Ms Tan is looking forward to speaking Russian - the 24-year-old assistant photographer lived in Russia for three years and had taken a course in basic Russian.

"My Russian is a bit rusty but I'm sure I can handle it," she said.

Mr Ian Pillay, who missed out volunteering for the World Bank/International Monetary Fund (IMF) meetings in 2006, said he was not going to pass up another chance. "I hope to meet new people and network - improve my service and social skills."

The 26-year-old, who starts work at a statutory board in two weeks' time, will be welcoming delegates at the airport.
"I'm the first point of contact, so I'm there to tell them how they can get a taxi at the airport, where they can get a drink or even recommend them a place of interest," he said.

For Ms Sharon Teo, being an Apec volunteer meant she had to learn to read maps upside-down while giving directions.

The Kaki Bukit grassroots leader will be stationed at an Apec information booth at one of the hotels.

"Hopefully, the delegates will have a good impression of Singapore that they'll want to come back again," said Ms Teo.

The recruitment for the volunteers, which started in July, netted 3,000 applications. By August, these were whittled down to 1,700 through phone and face-to-face interviews.

Ms Jaime Lim, consulting director of PeopleSearch, an executive search firm tasked to recruit the volunteers, said: "We looked for people who were energetic, passionate and who understood what hospitality and services were all about."

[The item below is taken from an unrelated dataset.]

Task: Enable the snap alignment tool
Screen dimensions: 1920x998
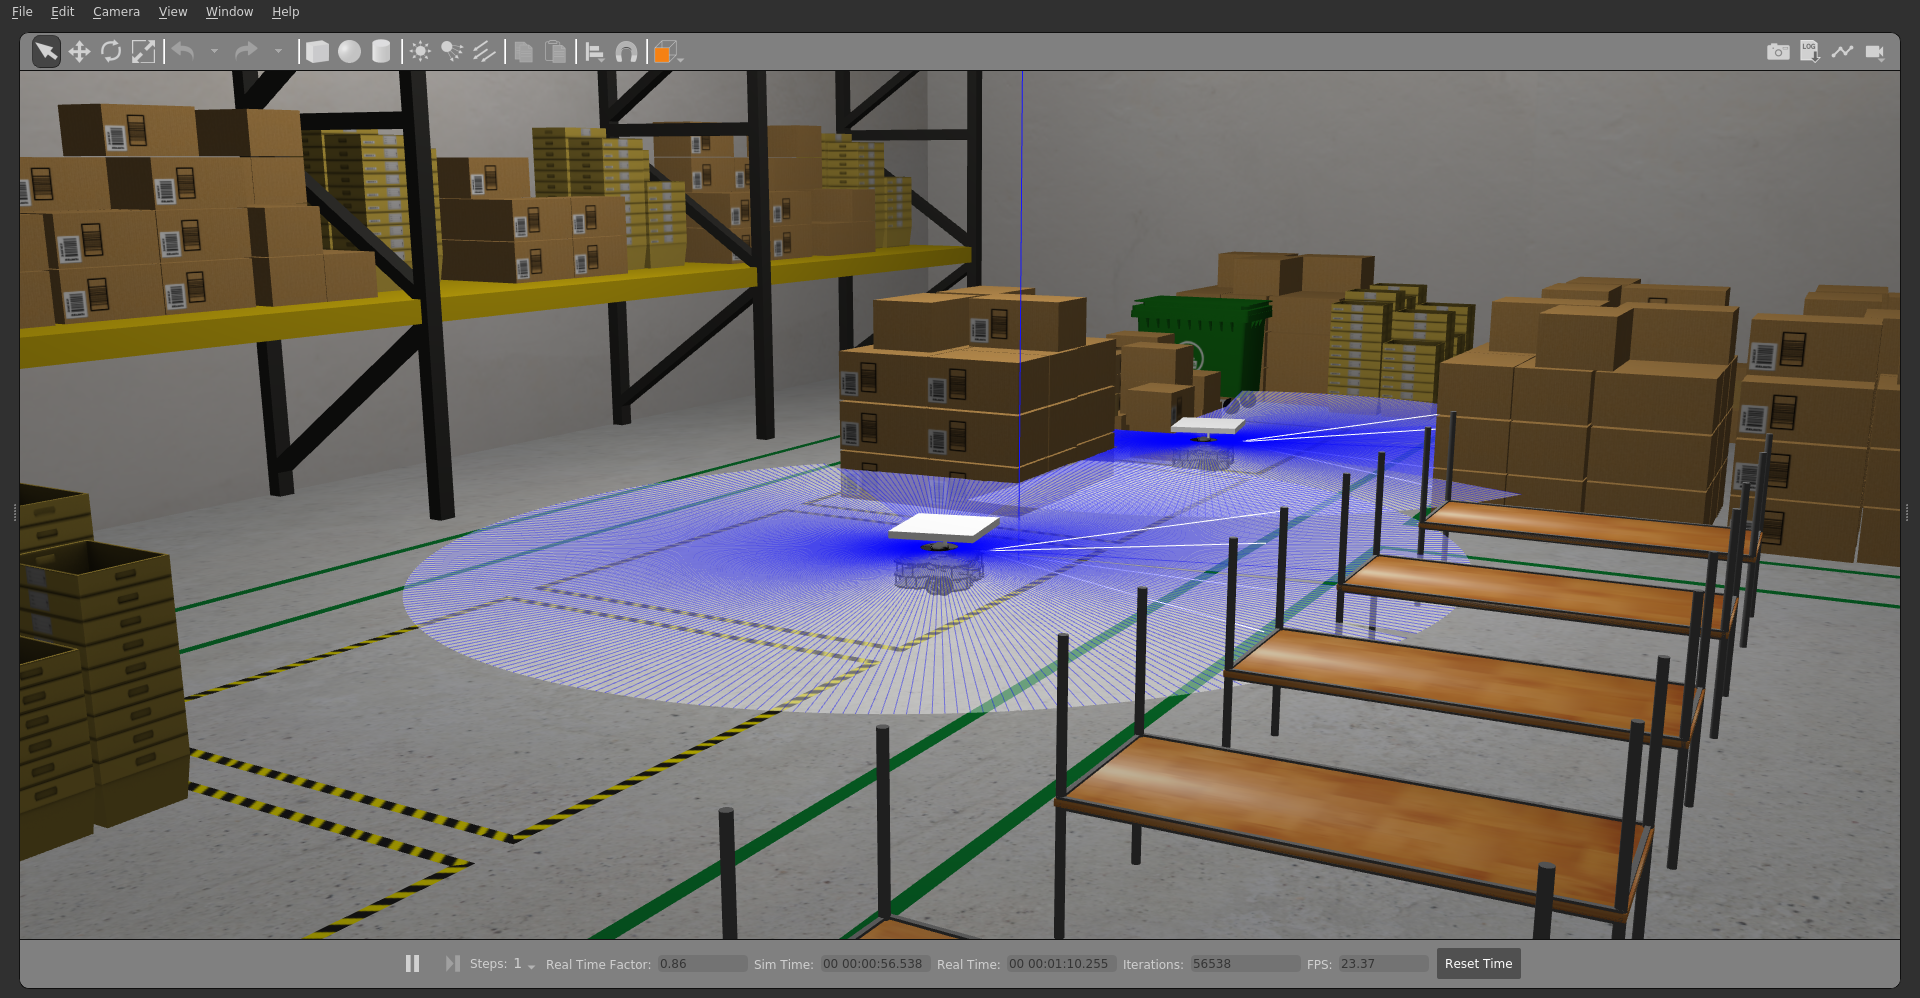Action: point(627,51)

As part of its recruitment drive, the firm had placed advertisements in the media and turned to its list of clients, universities, polytechnics and professional associations.

In September, the volunteers went for a one-and-a-half day training workshop conducted by Temasek Polytechnic. These involved a site reconnaissance, etiquette and grooming sessions, and a refresher on Singapore's tourist destinations.

"I think we had fun at the training and I believe that their takeaway is that they know Singapore even better," said Ms Lim.